Jesse Goolsby’s ‘I'd Walk with My Friends
If I Could Find Them’
I’d Walk with My Friends If I Could Find Them by Jesse Goolsby
Houghton Mifflin Harcourt, 304 pp., $24
About a year ago, New York Times book critic Michiko Kakutani asked, “Why has there been no big, symphonic Iraq or Afghanistan novel?” So far the fiction from these wars has had a “chamber music quality,” offering “keyhole views” into the wider conflict. This was not a criticism, but simply an observation of approach and, indeed, all the fiction I have read from the wars—Green on Blue by Elliott Ackermann, Redeployment by Phil Klay, The Yellow Birds by Kevin Powers—was written in the first person, containing a relatively small cast of characters.
U.S. Air Force officer Jesse Goolsby’s debut novel, I’d Walk with My Friends If I Could Find Them, is the first novel to answer Kakutani’s call-to-arms.
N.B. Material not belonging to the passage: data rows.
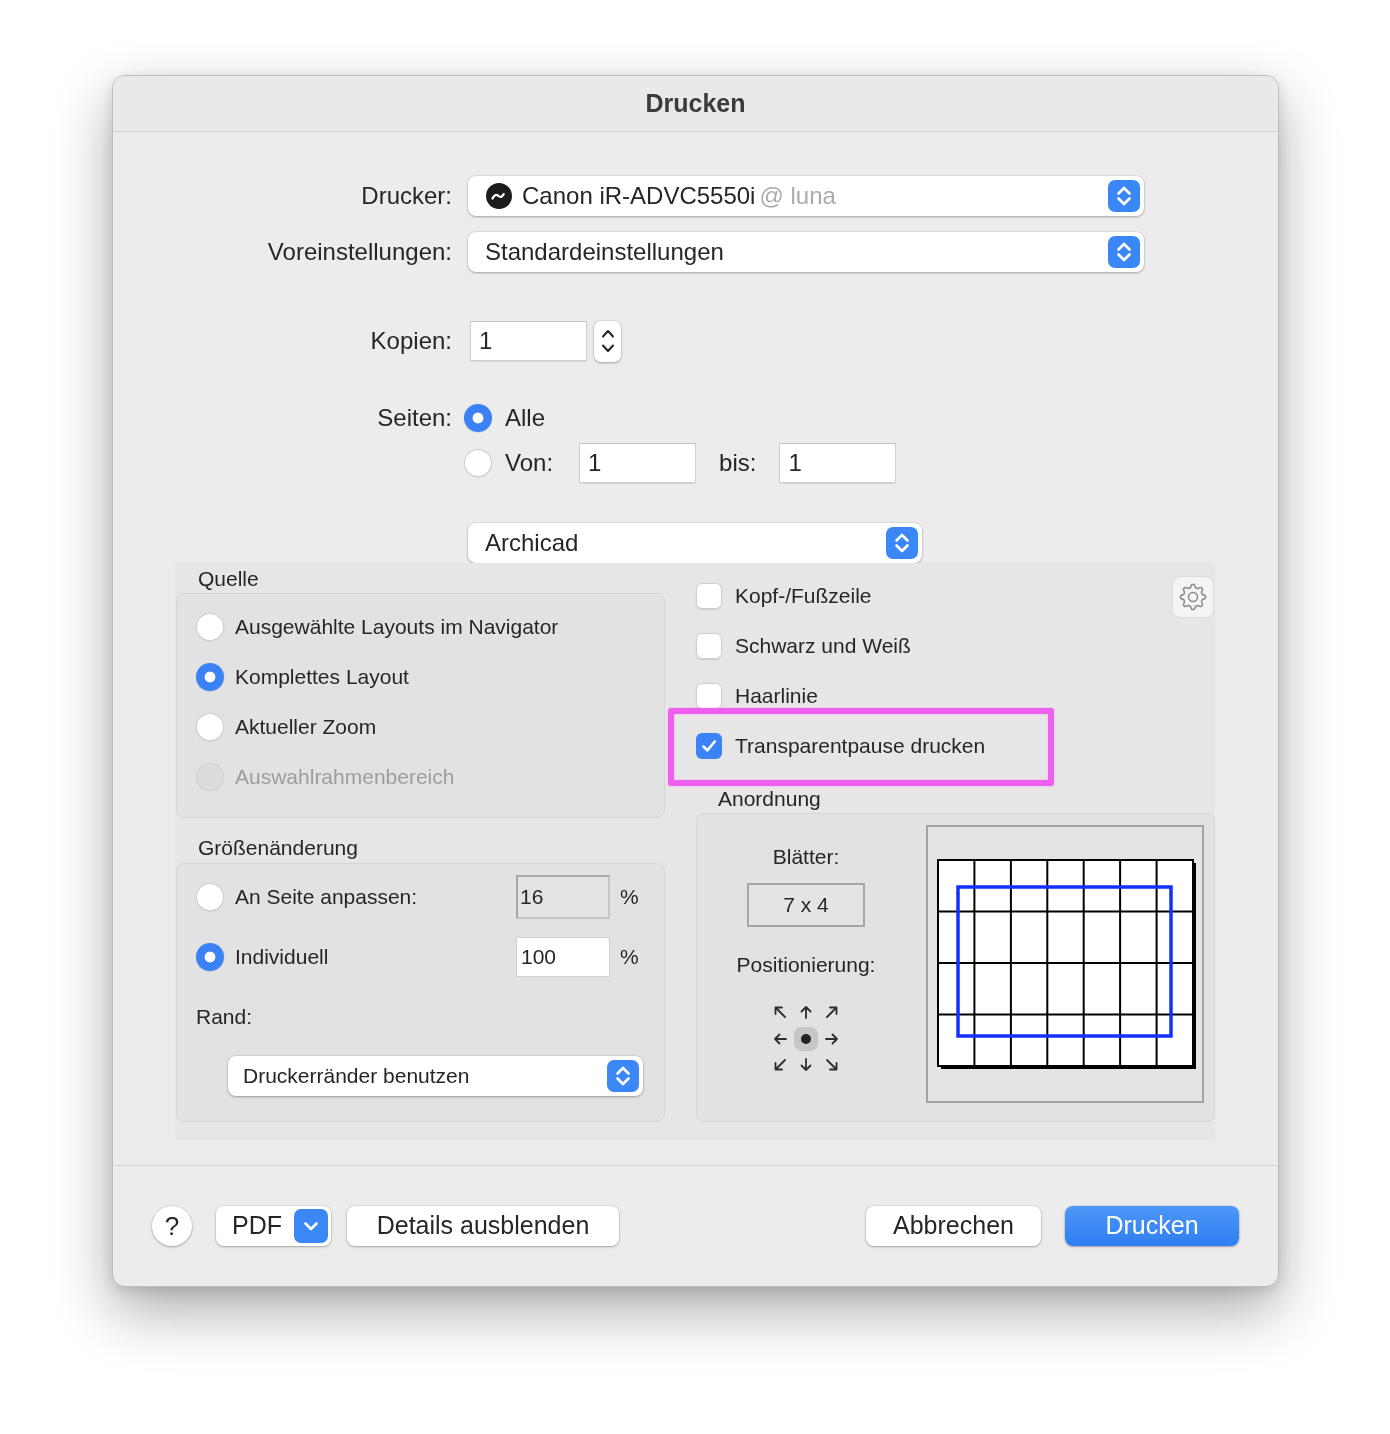 This screenshot has height=1434, width=1390. Describe the element at coordinates (436, 1076) in the screenshot. I see `margin-popup: Druckerränder benutzen` at that location.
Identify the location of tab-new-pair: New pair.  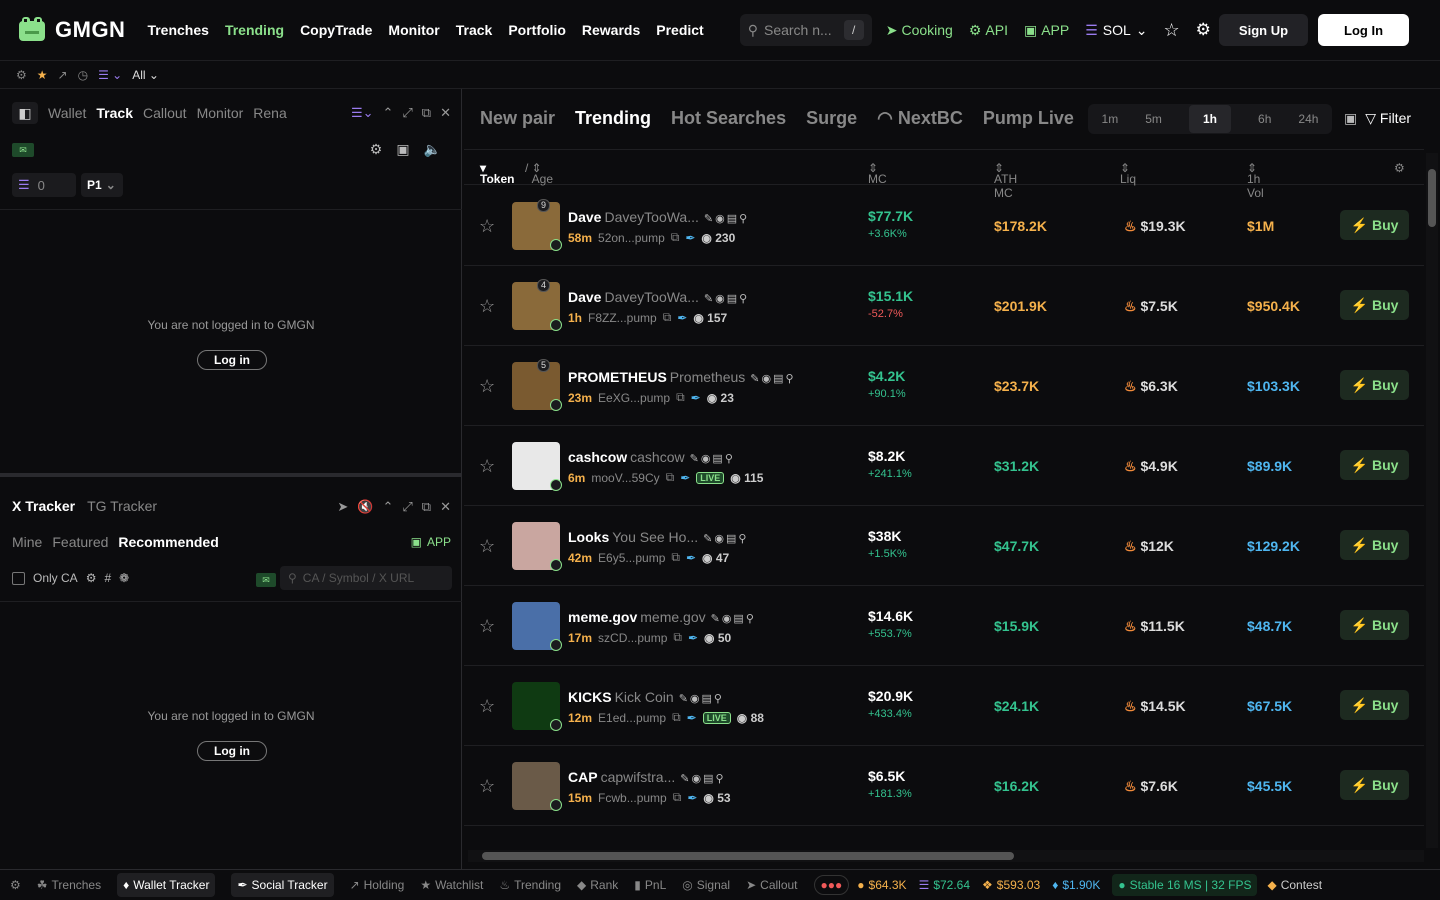
(518, 118).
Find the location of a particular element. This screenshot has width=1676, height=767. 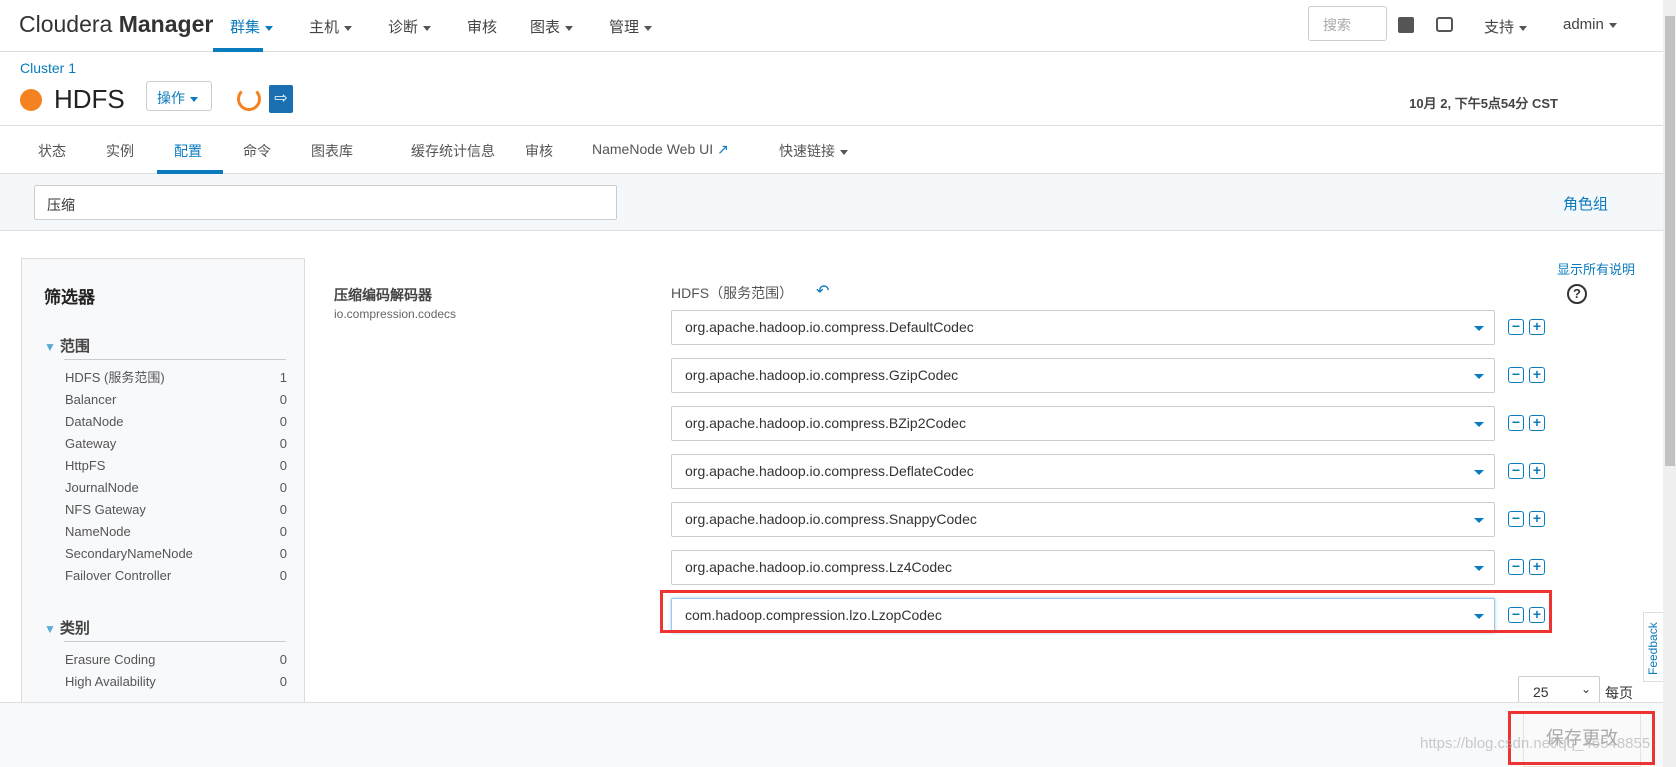

config-label: 压缩编码解码器 is located at coordinates (383, 295).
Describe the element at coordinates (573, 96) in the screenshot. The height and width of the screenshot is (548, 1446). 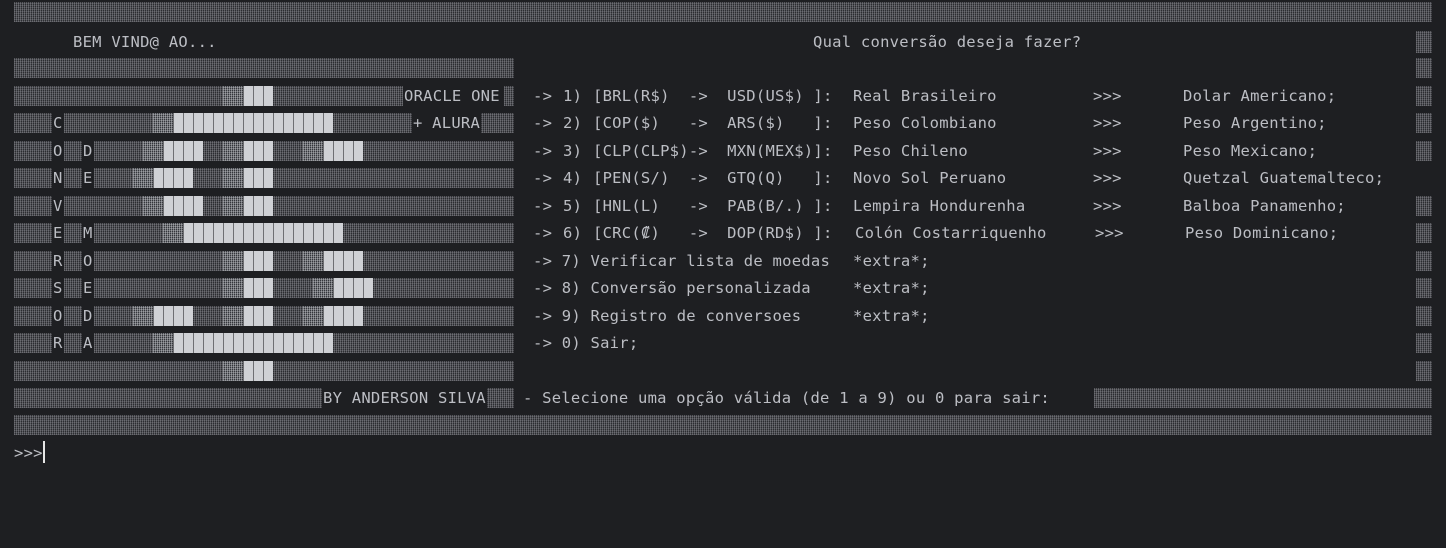
I see `option-number: 1)` at that location.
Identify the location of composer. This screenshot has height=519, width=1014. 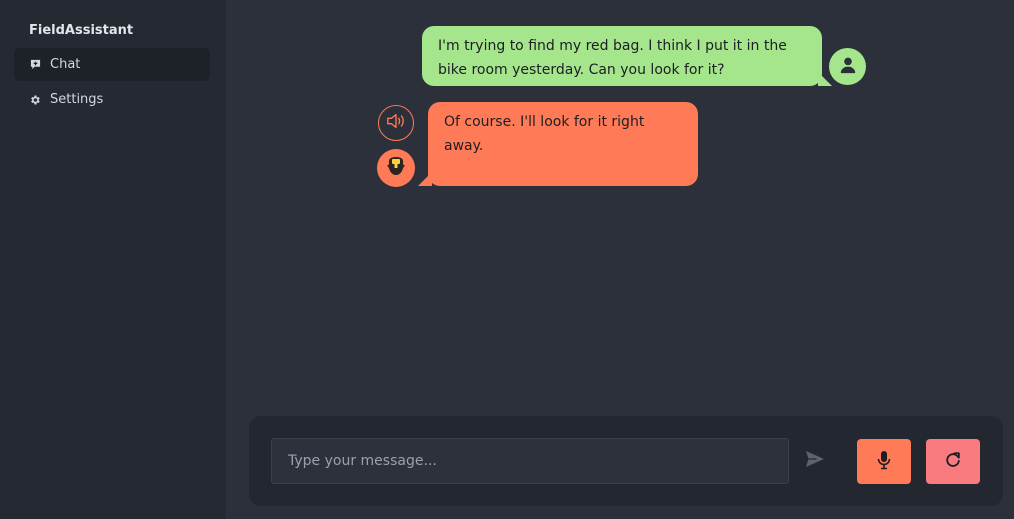
(626, 461).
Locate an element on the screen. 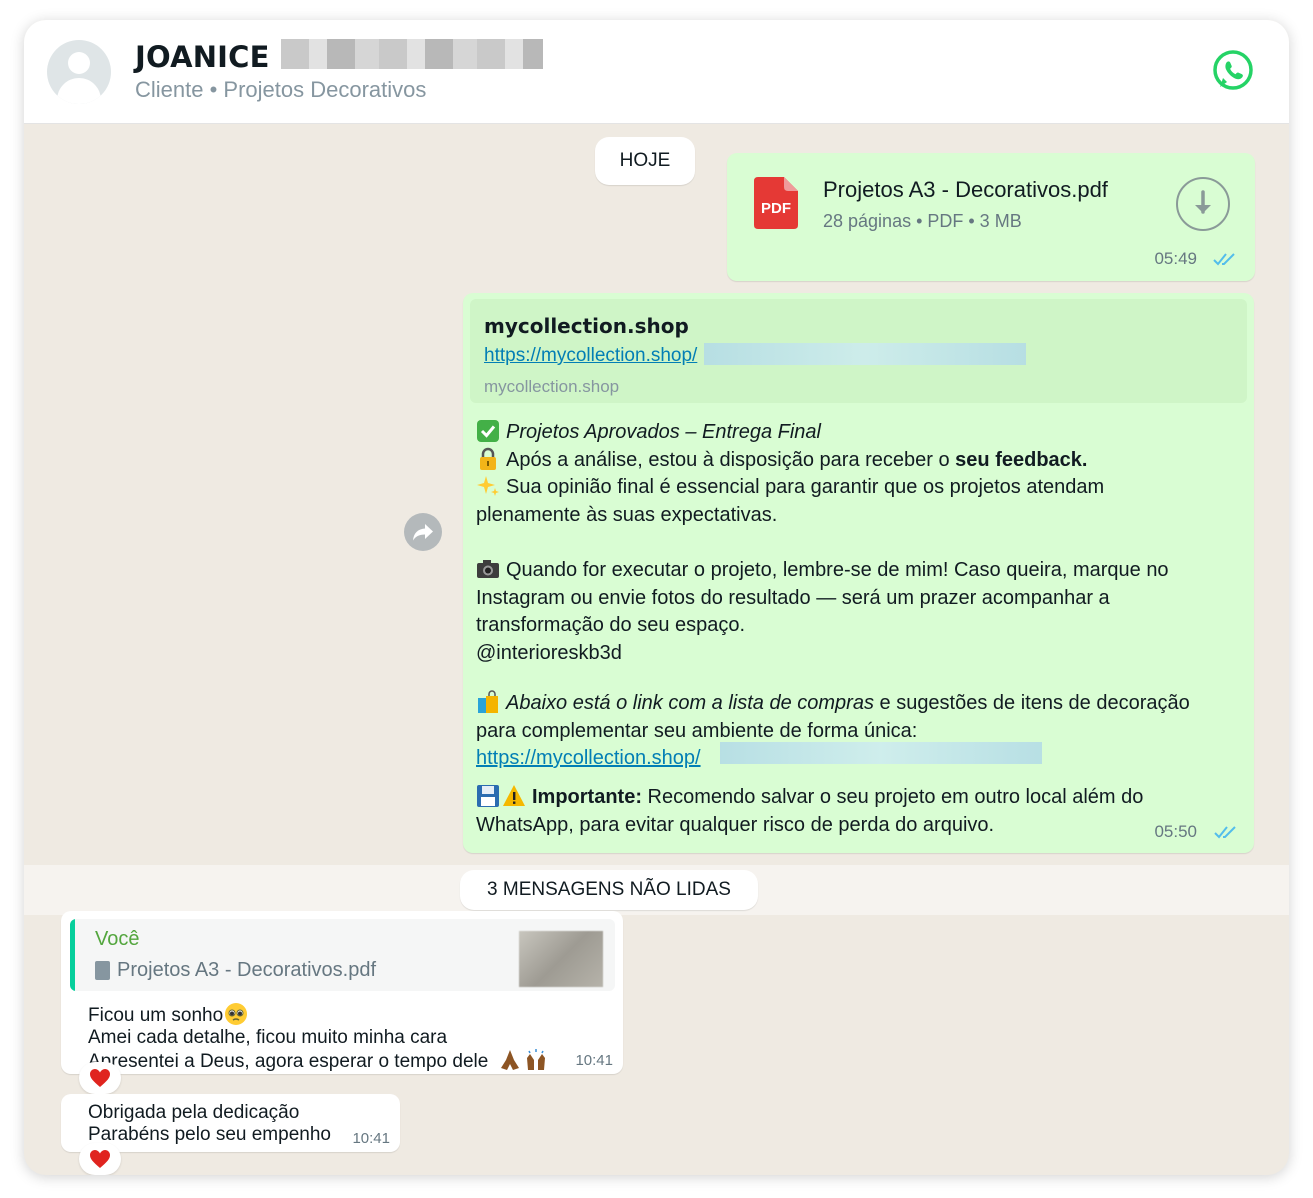 Image resolution: width=1313 pixels, height=1198 pixels. quote-accent-bar is located at coordinates (72, 955).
At only three hundred pages, I’d Walk with My Friends If I Could Find Them (if there is a recent publishing trend I hope dies an early death, it’s the self-consciously long book title) is not the sort of book that would normally be described as “symphonic,” a word usually reserved for War & Peace-like doorstoppers, books whole forests are felled in order to publish. But Walk with My Friends, through Goolsby’s narrative economy, has somehow distilled the mana from a novel twice its length.
The novel initially follows three Army soldiers: Big Dax from New Jersey; Armando Torres, a Mormon raised in Colorado; and young Wintric Ellis from Chester, California, a lumber town four hours north of San Francisco. The trio is deployed to Afghanistan in 2004, while Iraq was still the more violent country. There are no raging firefights, no frantic calls for artillery or air support. They pass out prosthetic limbs. They discuss baseball. But ultimately they’re forced into horrible action at a traffic checkpoint, an event the three contend with for the rest of their lives.
But Goolsby’s primary interest is not the conflict itself, but the soldiers’ lives at home. Of the three hundred pages, no more than seventy are actually set in Afghanistan. This is not a war novel in the sense of All Quiet on the Western Front or James Salter’s The Hunters, but of The Sun Also Rises. The war is hardly present, but its shadow is everywhere.
The novel takes on the perspective of an increasing number of characters, from a girlfriend, to a “Jody” (military slang for civilians who steal the girlfriend of soldiers stationed abroad), to a daughter, and in one short, strange section an unknown child in a public pool. At times, particularly in this last instance, this outward rippling can seem disjointed and confusing, but the wide lens helps reveal the war’s effects on not just the veterans, but their loved ones who must share the burden.
Goolsby can write astonishingly strong scenes, and when he strings these scenes together, often years between them, an interesting friction occurs, where the reader is left to figure out what has happened. This narrative fracturing is often effective, mirroring the chaos of the characters’ states of mind, but at times it becomes unsatisfying dramatically. About halfway through the novel, while he’s away on business, Big Dax receives a phone call from his new wife. She tells them strange men are at the door, looking to settle a debt with her younger brother. She updates Dax over the phone. They’ve broken in. There’s fighting downstairs. They’re coming up the stairs. Big Dax instructs her to get his pistol from the safe and tell them she’ll shoot, to protect herself and their daughter. Then the line goes dead. Like the reader, Dax doesn’t know what’s happened in his home. Is his wife dead? His daughter? His brother-in-law? What happened?
We never find out. The scene ends, and the next scene with Dax does not come until near end of the novel, over a hundred pages later. Because we see Dax and his wife from a stranger’s point of view, we learn that they survived, but nothing else. They have moved to a new state, but Goolsby never addresses what happened or even if Dax’s brother-in-law or child are still alive. If there is a point to this withholding, I can’t see it.
But even as the structure of the novel slid toward incoherence, I was still deeply invested in the characters and their fates. Despite Goolsby’s clear and generous affection for them, he is uncompromising in their treatment, and much of what transpires is punishingly bleak. I kept waiting for some lightness, for some sort of redemption, but Goolsby denies me (and his characters) any assuagement. He knows that for many people, maybe most people, certain horrors will stick with them the rest of their lives. There will be times when they have the upper hand, and there will be times when the memories do, but ultimately time does not always heal: “It dawned on him that his time in Afghanistan was nearly twenty years past. Something about the number twenty jarred him: twenty years of waking up, living, sleeping, repeat and repeat... Where’s the turn? The bottom? The point where things start getting and always get better? Twenty years later and what’s new?”
This is Goolsby’s significant achievement: tracing the lines of trauma, from war and elsewhere. In order to do this, Goolsby covers decades in time and inhabits a half dozen characters, but what it lacks in focus, it more than makes up for in scope. Not only is Walk with My Friends one of the best works of literature to come from these wars, it is, so far, the only one of its kind.